What this task involves: Copy out every line in the material below that contains the string "type". Uppercase and lowercase letters count as different.
>>
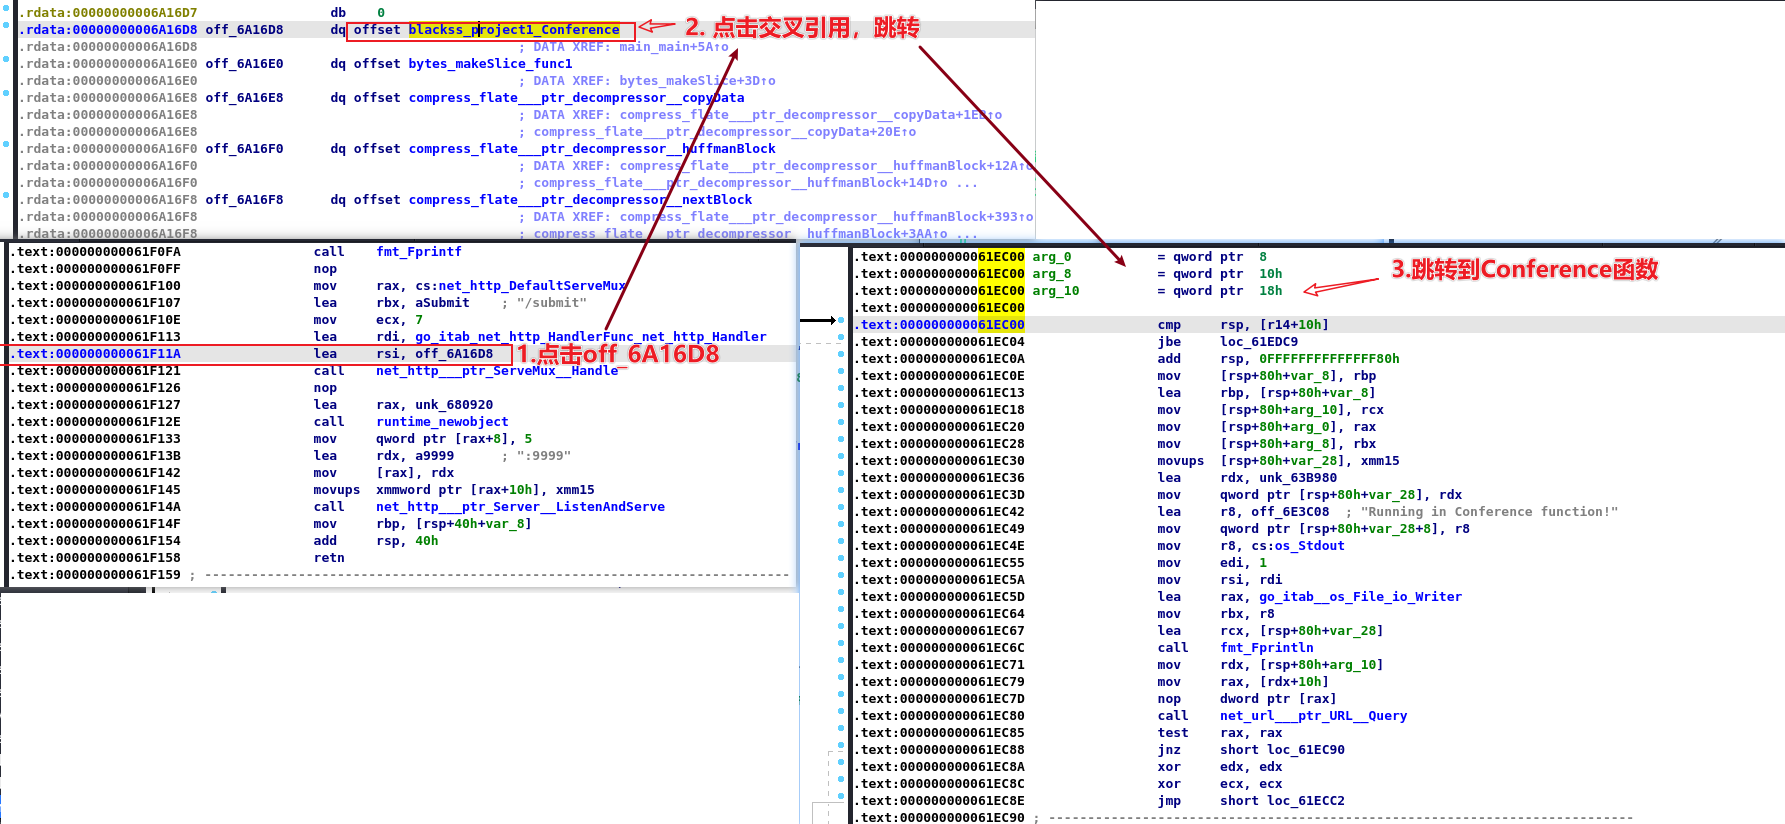Click the offset blackss_project1_Conference reference
The image size is (1785, 824).
(x=513, y=30)
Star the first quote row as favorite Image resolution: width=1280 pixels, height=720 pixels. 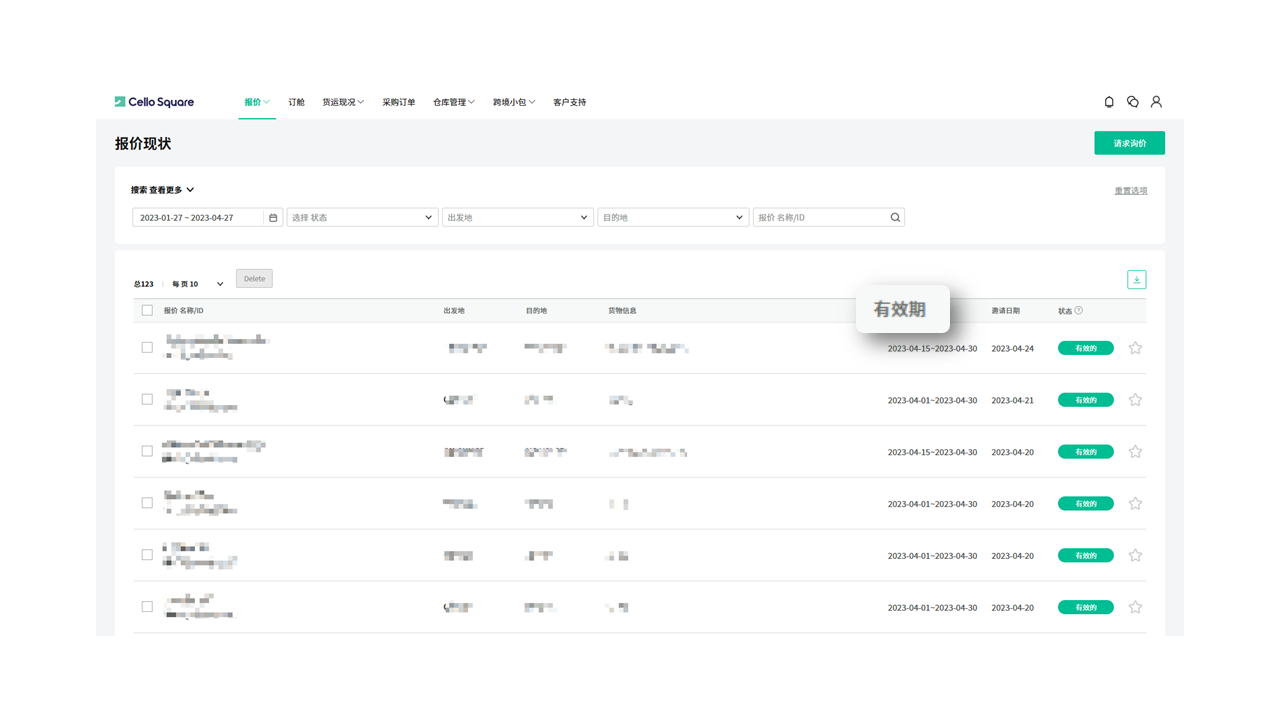(1135, 348)
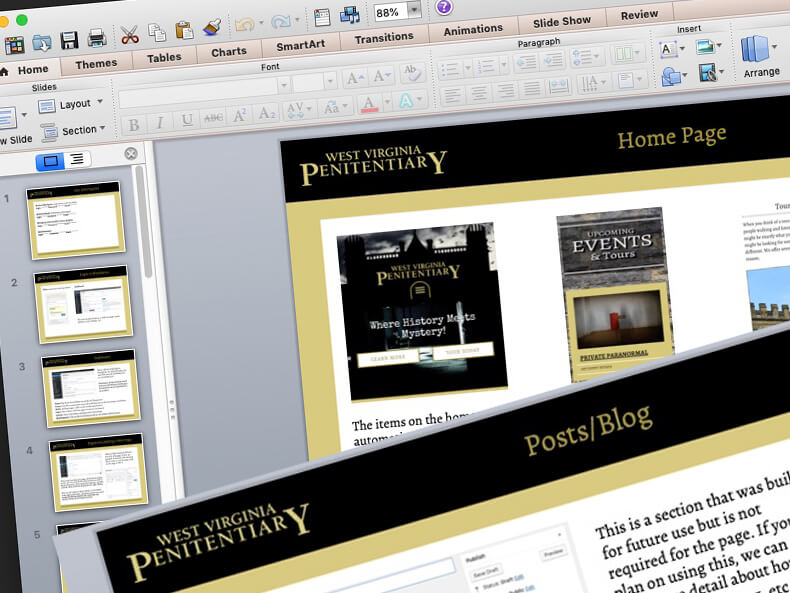
Task: Open the purple Help question mark
Action: click(x=444, y=7)
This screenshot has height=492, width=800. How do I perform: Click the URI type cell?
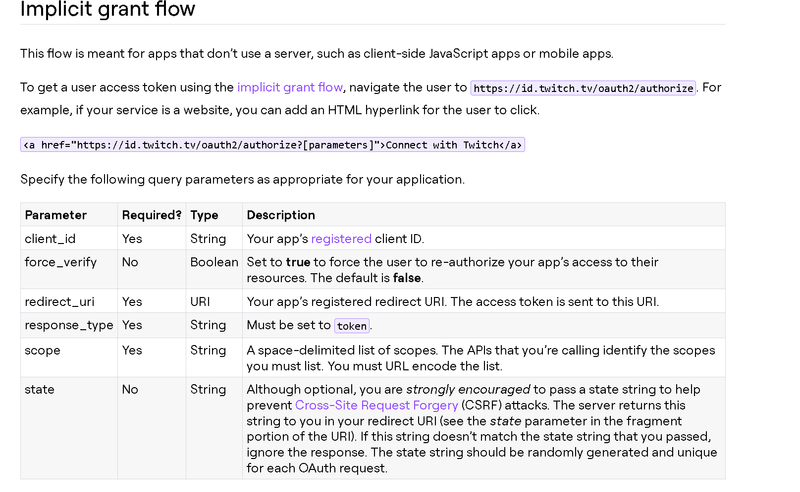tap(199, 302)
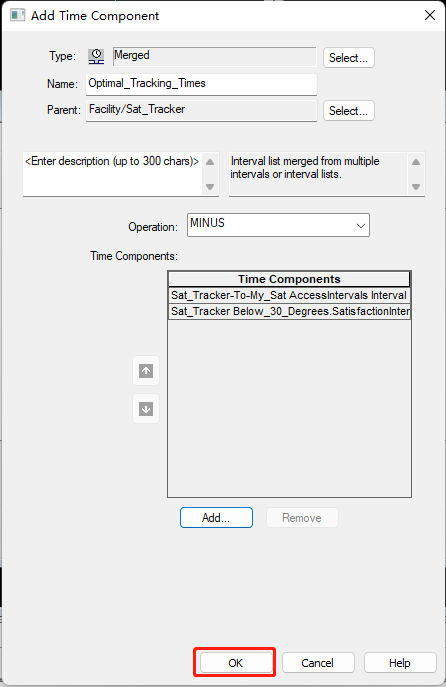446x687 pixels.
Task: Click the Merged type clock icon
Action: click(x=96, y=56)
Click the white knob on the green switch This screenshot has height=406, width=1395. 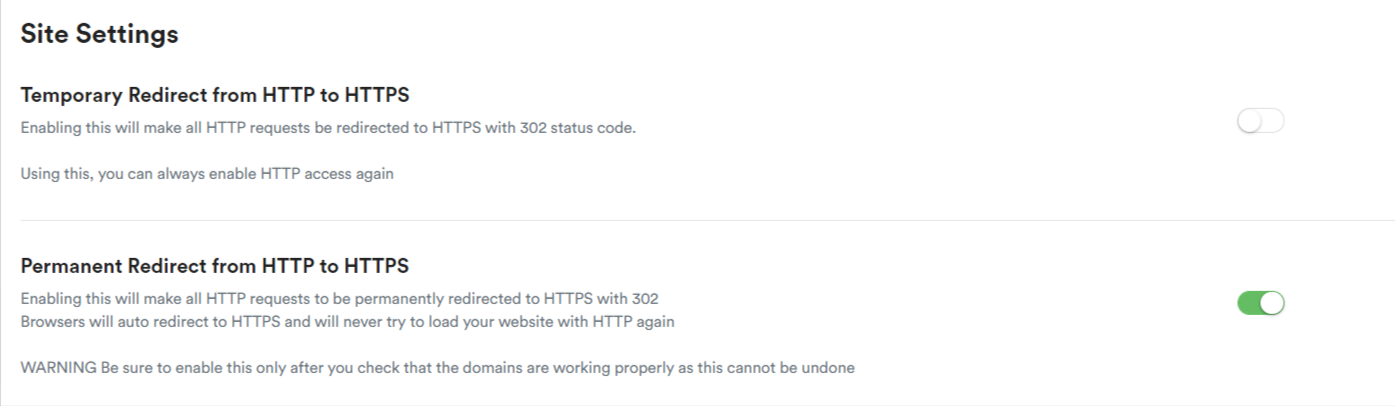point(1271,302)
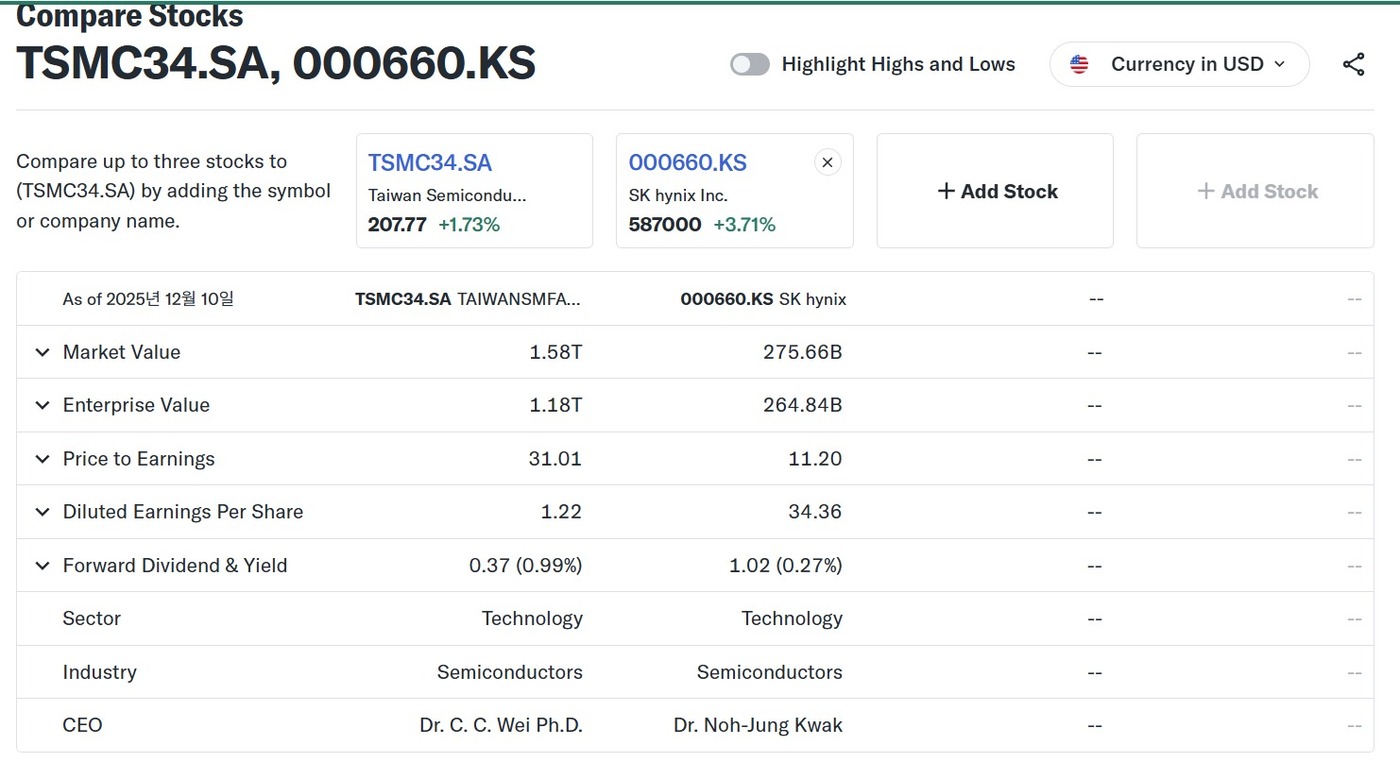Click the share icon at top right
1400x762 pixels.
point(1353,65)
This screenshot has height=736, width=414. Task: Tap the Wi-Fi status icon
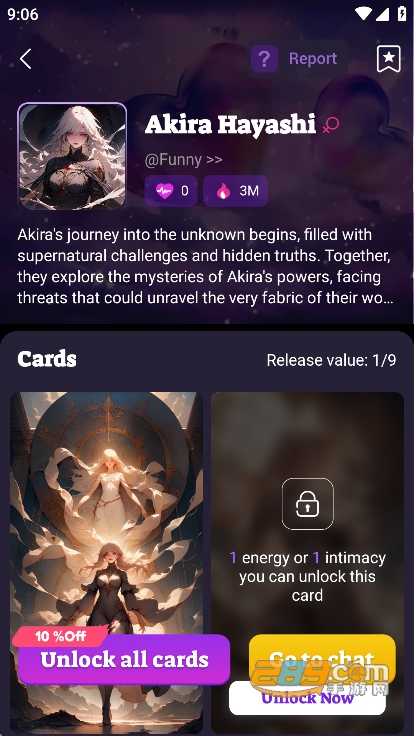[363, 14]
<<
Output for this task:
This screenshot has height=492, width=800. How do I perform: Click the URI type cell?
Task: Click the Merged type clock icon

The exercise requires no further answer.